L’extrême concentration au sommet est un avantage récent qui s’est ajouté à la puissance politique de ceux (étrangers, tout aussi bien) qui ont intérêt à ce que l’armement reste l’élément pilote de la polique étrangère française :
“Quelques grands groupes internationalisés, dont une partie du capital est parfois détenue par des actionnaires étrangers, sont les maîtres d’oeuvre des grands programmes d’armement sous la responsabilité de la DGA. Ils sont également les chefs de file dans les différents segments de la production nationale. Les sept premiers groupes ont reçu 84,6 % des contrats d’équipement et 69 % des contrats de R&T hors nucléaire en 2013.” (page 45)

De plus, la concentration n’est pas seulement une marque particulière des systèmes de production d’armement, elle s’étend à l’enchevêtrement d’intérêts financiers consanguins :
“Ainsi que cela a été noté, l’organisation industrielle de la défense est appuyée sur un maillage serré de liens capitalistiques qui relient les grands groupes français de la défense.” (page 47)

Un dernier point enfin. Et c’est ce qu’il peut y avoir de plus inquiétant. Claude Serfati écrit que “l’Agence des participations de l’État souligne dans plusieurs rapports annuels que les groupes de l’armement français qui sont cotés « superforment » les indices européens de l’aéronautique et de la défense.” (page 49)

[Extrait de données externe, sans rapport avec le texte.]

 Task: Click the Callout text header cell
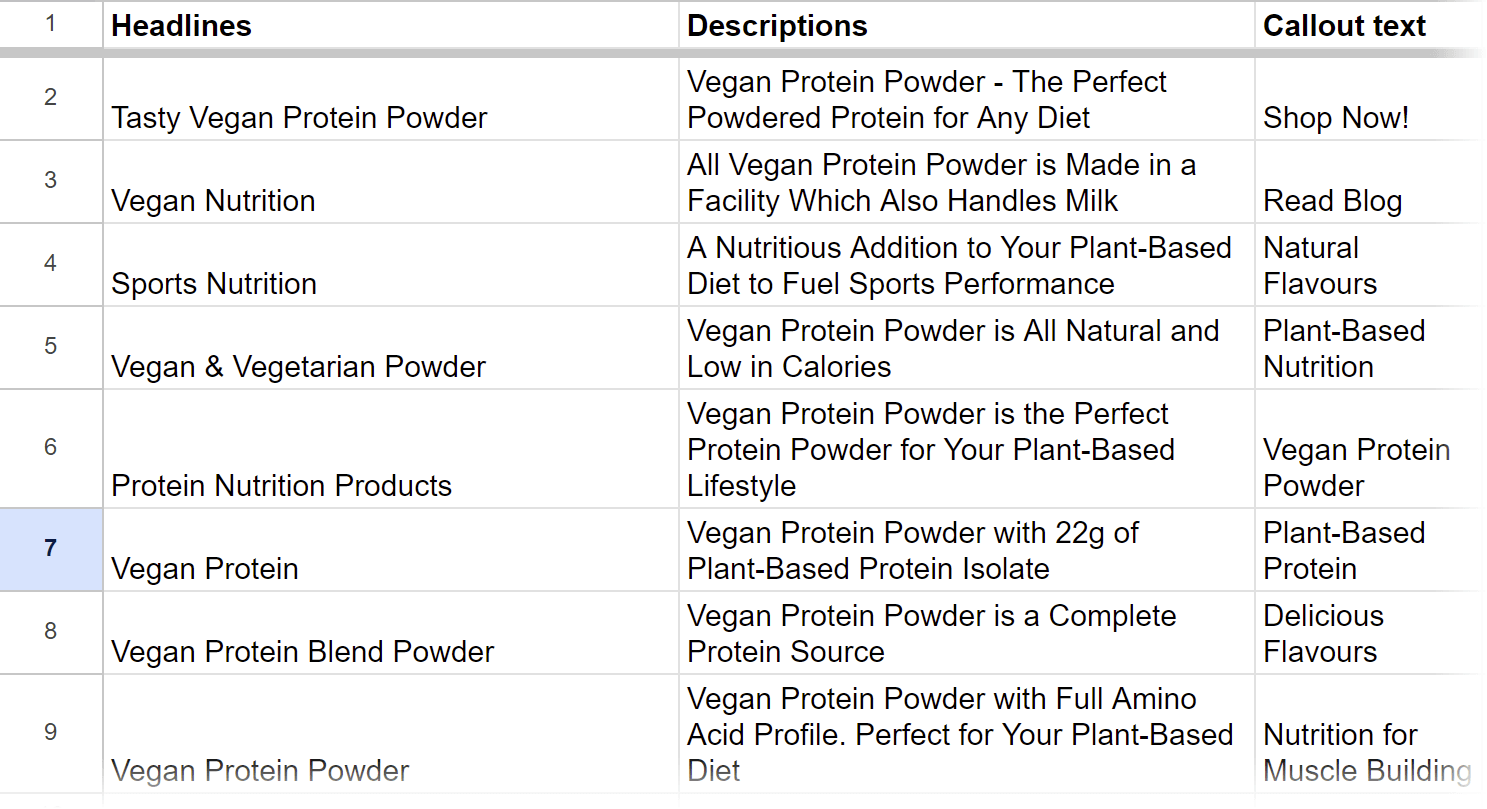click(x=1368, y=26)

“Superforment”… Que peut bien signifier ce terme ? Que l’armement français fait enfler les indices financiers dans lesquels il a à intervenir…

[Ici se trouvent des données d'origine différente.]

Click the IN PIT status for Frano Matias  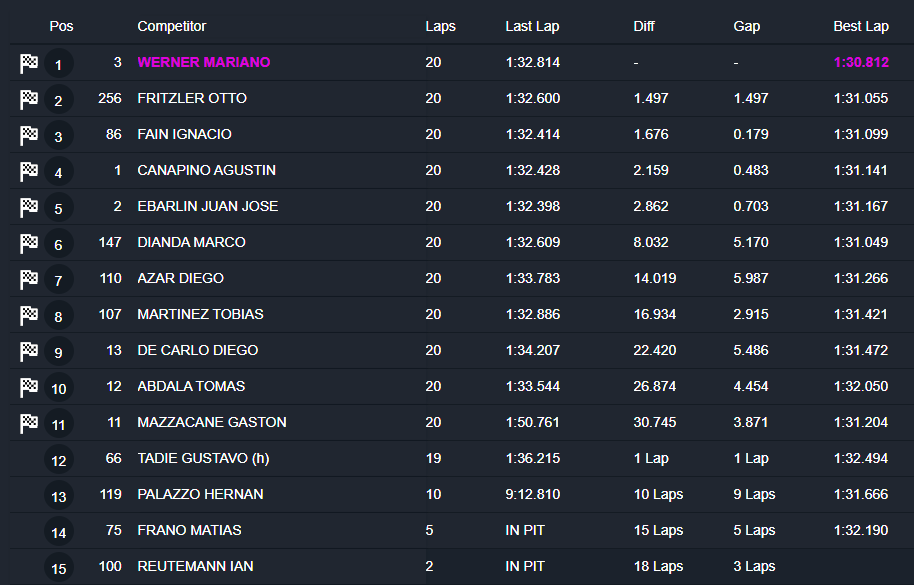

Ce qui est en contradiction avec le fait qu’il n’est pas objectivement très rentable aujourd’hui même. Claude Serfati s’étonne lui aussi de ce phénomène incongru :
“À première vue, le fait que défense et marchés financiers s’accordent est troublant. L’industrie de défense connaît en effet une croissance assez faible, surtout lorsqu’on la compare à d’autres industries de haute technologie. Plus important, la gouvernance des grands groupes est marquée par les traits singuliers de la production d’armes – confidentialité, durée des programmes, poids des facteurs extra-économiques dans la prise de décisions, etc. – qui ne semblent pas en phase avec les exigences affichées des marchés financiers.” (page 50)

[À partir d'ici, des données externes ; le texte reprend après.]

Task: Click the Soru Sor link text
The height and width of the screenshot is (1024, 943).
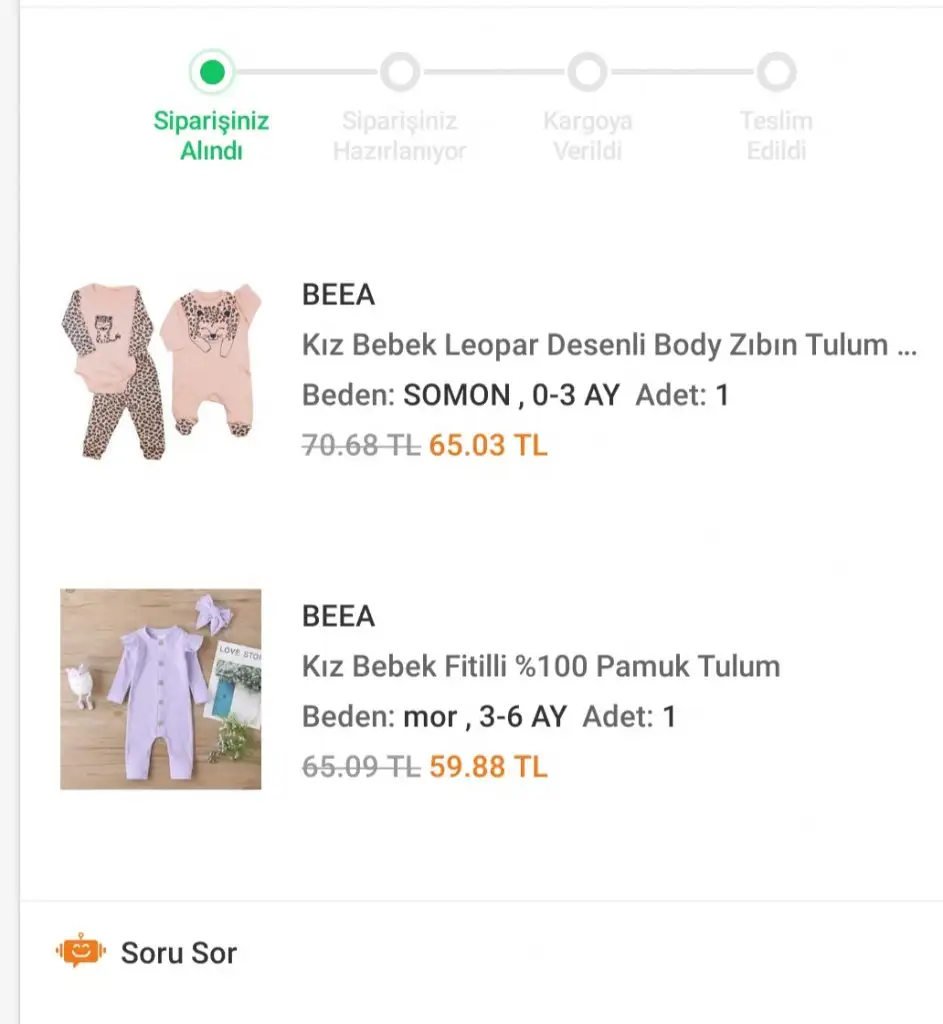Action: (179, 953)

En effet, la finance internationale déteste ignorer quoi que ce soit des critères qui lui permettraient de nourrir les bonnes anticipations : informations en tous genres, temporalité de dimension raisonnable, prévisibilité des facteurs qui président aux décisions importantes.

C’est tout le contraire de ce que lui offrent les grands groupes d’armement. En désespoir de cause, Claude Serfati écrit :
“On doit donc faire l’hypothèse que les investisseurs financiers considèrent, en construisant leur « convention groupes défense », qu’il existe des facteurs fondamentaux garantissant la pérennité de ce secteur et qui justifient en conséquence les attentes de bonnes performances financières ou boursières des groupes.” (page 50)

Quels peuvent être ces “facteurs fondamentaux garantissant la pérennité de ce secteur” ? LA GUERRE TOUT SIMPLEMENT !

Pour sa part, évoquant ce qu’il appelle une “dimension majeure”, Claude Serfati dit tout à demi- mots. :
“Il s’agit du comportement des « marchés financiers », qui s’efforcent d’infléchir les évolutions macro-économiques dans une direction qui assure autant que possible la réalisation de leurs anticipations. Autrement dit, les institutions qui forment la « communauté financière » (fonds d’investissement et banques, analystes, cabinets-conseils, etc.) sont de puissantes forces d’intervention en mesure d’agir sur les orientations économiques d’un pays.” (page 50)

Effectivement, là où Claude Serfati parle d’inflexions “macro-économiques” et d’orientations “économiques” tendant à obtenir qu’une rentabilité maximale se saisisse des titres de propriété de l’industrie d’armement, il ne peut s’agir que d’inflexions et d’orientations guerrières.

C’est elles que l’on retrouve dans le Livre blanc de 2008 qui a permis le déclenchement par Sarkozy de la guerre de Libye. De sorte que nous pouvons désormais redouter le pire pour notre pays : il est directement dans les mains de la finance internationale, belliciste par intérêt.